Plasmid DNA vaccine encoding prostatic acid phosphatase is effective in eliciting autologous antigen-specific CD8+ T cells.

Prostatic acid phosphatase (PAP) is a prostate cancer tumor antigen and a prostate-specific protein shared by rats and humans. Previous studies indicated that Copenhagen rats immunized with a recombinant vaccinia virus expressing human PAP (hPAP) developed PAP-specific cytotoxic T cells (CTL) with cross reactivity to rat PAP (rPAP) and evidence of prostate inflammation. Viral delivery of vaccine antigens is an active area of clinical investigation. However, a potential difficulty with viral-based immunizations is that immune responses elicited to the viral vector might limit the possibility of multiple immunizations.

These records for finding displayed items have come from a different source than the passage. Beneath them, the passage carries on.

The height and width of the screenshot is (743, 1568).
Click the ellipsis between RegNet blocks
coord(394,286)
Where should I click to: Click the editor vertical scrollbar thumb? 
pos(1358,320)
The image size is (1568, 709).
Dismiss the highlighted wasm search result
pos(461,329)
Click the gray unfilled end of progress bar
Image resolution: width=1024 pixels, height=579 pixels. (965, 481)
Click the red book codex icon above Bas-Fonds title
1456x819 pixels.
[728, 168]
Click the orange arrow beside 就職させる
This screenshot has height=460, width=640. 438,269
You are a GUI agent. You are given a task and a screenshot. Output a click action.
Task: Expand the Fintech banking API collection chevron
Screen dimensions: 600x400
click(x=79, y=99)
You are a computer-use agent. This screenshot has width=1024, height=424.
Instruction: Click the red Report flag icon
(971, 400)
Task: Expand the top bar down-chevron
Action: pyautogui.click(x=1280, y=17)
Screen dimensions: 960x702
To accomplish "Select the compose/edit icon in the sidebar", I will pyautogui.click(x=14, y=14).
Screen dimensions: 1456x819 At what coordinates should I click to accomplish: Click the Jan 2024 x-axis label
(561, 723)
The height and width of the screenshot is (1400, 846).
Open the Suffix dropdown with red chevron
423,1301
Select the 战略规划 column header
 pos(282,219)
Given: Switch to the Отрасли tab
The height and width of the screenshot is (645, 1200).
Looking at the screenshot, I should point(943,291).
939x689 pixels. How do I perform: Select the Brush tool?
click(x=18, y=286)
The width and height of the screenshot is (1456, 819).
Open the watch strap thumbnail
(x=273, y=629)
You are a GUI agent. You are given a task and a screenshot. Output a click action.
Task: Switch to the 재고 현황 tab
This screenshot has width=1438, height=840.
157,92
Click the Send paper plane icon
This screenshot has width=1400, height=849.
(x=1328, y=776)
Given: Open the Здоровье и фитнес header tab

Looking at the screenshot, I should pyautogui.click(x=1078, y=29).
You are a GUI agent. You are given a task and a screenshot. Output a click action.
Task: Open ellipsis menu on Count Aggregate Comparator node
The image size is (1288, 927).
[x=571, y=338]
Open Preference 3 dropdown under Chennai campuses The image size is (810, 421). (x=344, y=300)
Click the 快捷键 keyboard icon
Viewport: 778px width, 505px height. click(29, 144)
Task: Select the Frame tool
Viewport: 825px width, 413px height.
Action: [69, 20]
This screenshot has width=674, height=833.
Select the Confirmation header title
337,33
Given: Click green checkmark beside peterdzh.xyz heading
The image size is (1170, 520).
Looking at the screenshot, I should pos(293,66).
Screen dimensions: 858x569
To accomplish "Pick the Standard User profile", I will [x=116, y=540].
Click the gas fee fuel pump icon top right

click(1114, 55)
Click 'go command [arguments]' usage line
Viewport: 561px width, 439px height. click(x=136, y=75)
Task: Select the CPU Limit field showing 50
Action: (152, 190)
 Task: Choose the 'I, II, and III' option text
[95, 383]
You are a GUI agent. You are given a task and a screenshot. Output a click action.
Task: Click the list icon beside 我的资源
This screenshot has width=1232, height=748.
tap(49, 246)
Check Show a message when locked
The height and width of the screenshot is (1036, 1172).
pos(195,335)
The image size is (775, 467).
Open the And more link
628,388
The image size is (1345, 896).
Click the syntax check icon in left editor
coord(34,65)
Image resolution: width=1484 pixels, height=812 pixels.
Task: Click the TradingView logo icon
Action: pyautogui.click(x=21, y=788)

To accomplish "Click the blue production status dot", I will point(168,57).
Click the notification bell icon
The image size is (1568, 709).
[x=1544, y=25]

In this paper, we investigate the ability of another genetic immunization method, a DNA vaccine encoding PAP, to elicit antigen-specific CD8+ T cell immune responses. Specifically, Lewis rats were immunized with either a plasmid DNA-based (pTVG-HP) or vaccinia-based (VV-HP) vaccine each encoding hPAP. We determined that rats immunized with a DNA vaccine encoding hPAP developed a Th1-biased immune response as indicated by proliferating PAP-specific CD4+ and CD8+ cells and IFNgamma production. Rats immunized with vaccinia virus encoding PAP did not develop a PAP-specific response unless boosted with a heterologous vaccination scheme. Most importantly, multiple immunizations with a DNA vaccine encoding the rat PAP homologue (pTVG-RP) could overcome peripheral self-tolerance against rPAP and generate a Th1-biased antigen-specific CD4+ and CD8+ T cell response. Overall, DNA vaccines provide a safe and effective method of generating prostate antigen-specific T cell responses. These findings support the investigation of PAP-specific DNA vaccines in human clinical trials.